**Supplied entries:**
— Start —
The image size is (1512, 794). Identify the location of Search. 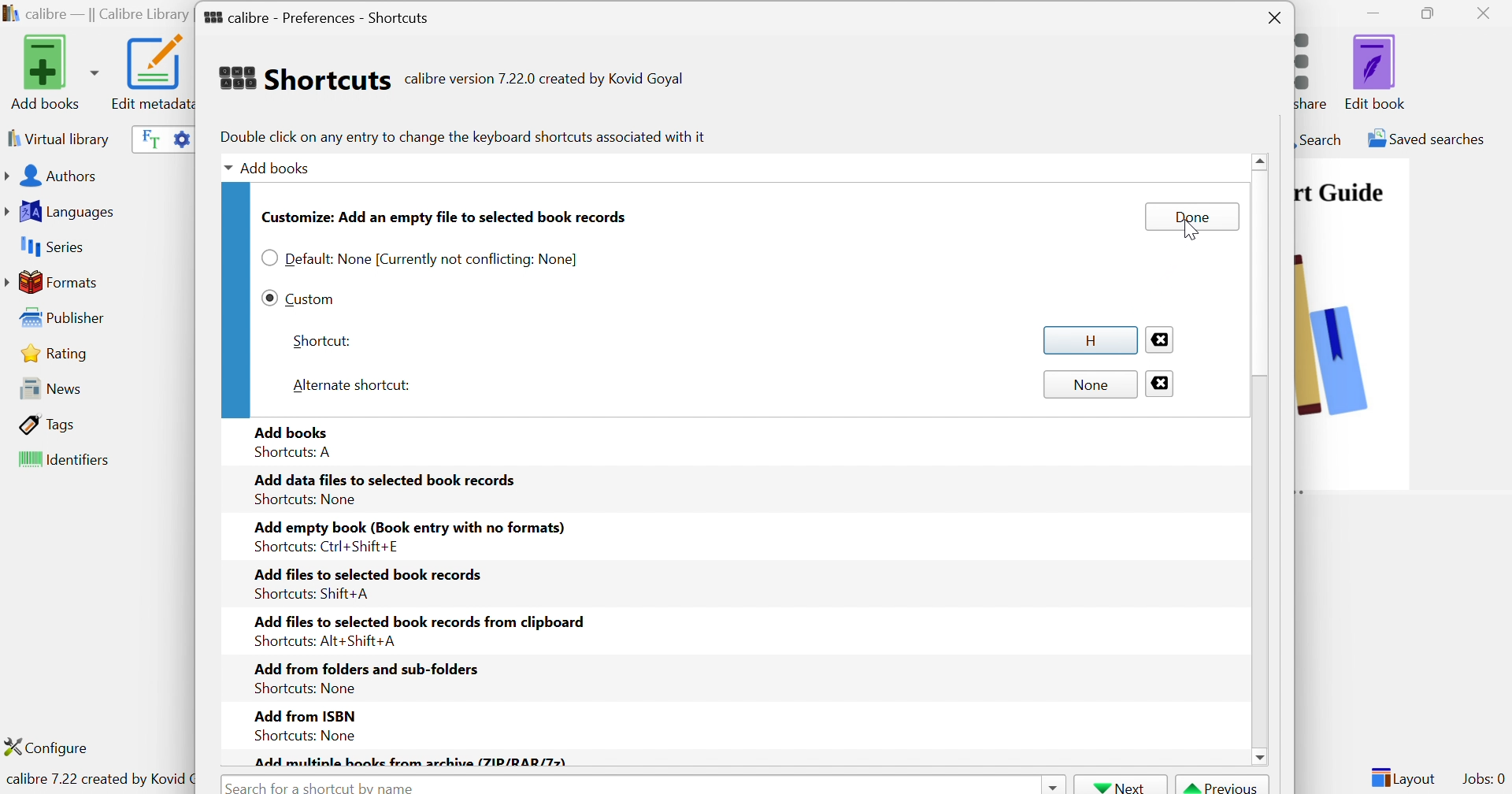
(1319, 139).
— End —
— Start —
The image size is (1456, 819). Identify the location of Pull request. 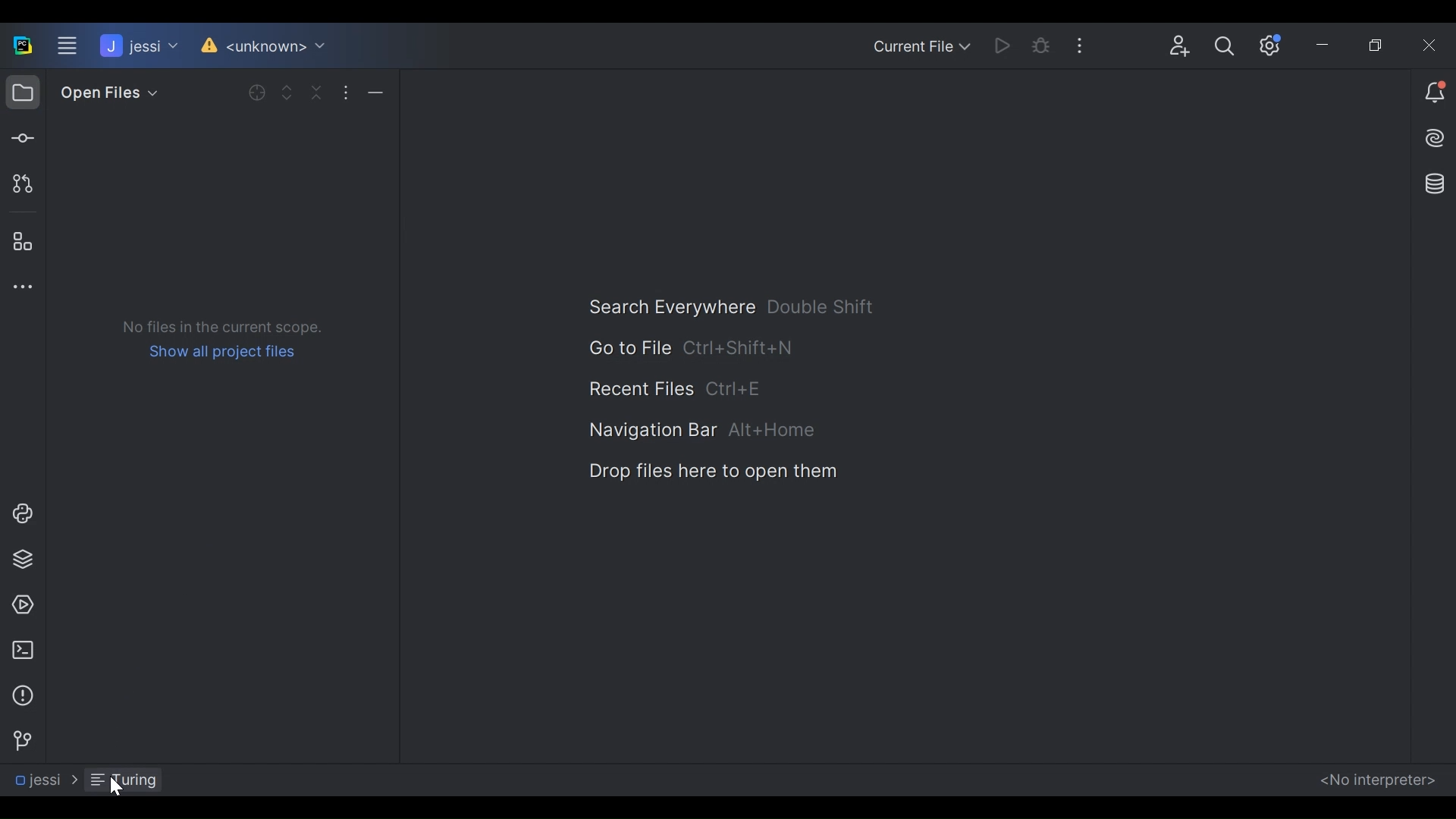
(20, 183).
— End —
— Start —
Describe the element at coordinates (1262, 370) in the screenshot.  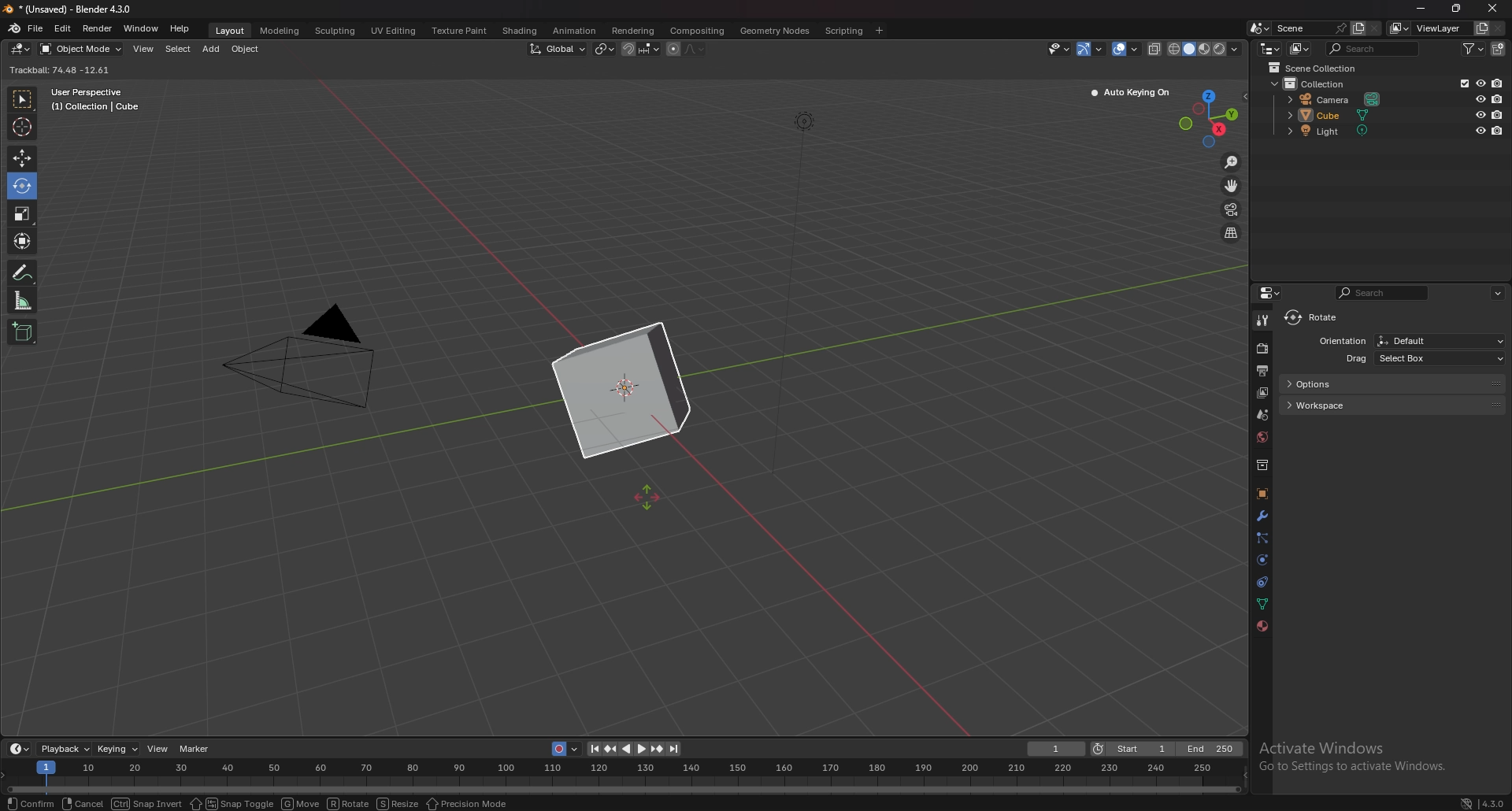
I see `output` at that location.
— End —
**Exercise description:** Please reproduce word for word everything from the line containing "Describe the element" down to the line containing "at that location.", including both of those lines. Leave the pictures out of your answer.

**Output for this task:**
Describe the element at coordinates (1262, 370) in the screenshot.  
I see `output` at that location.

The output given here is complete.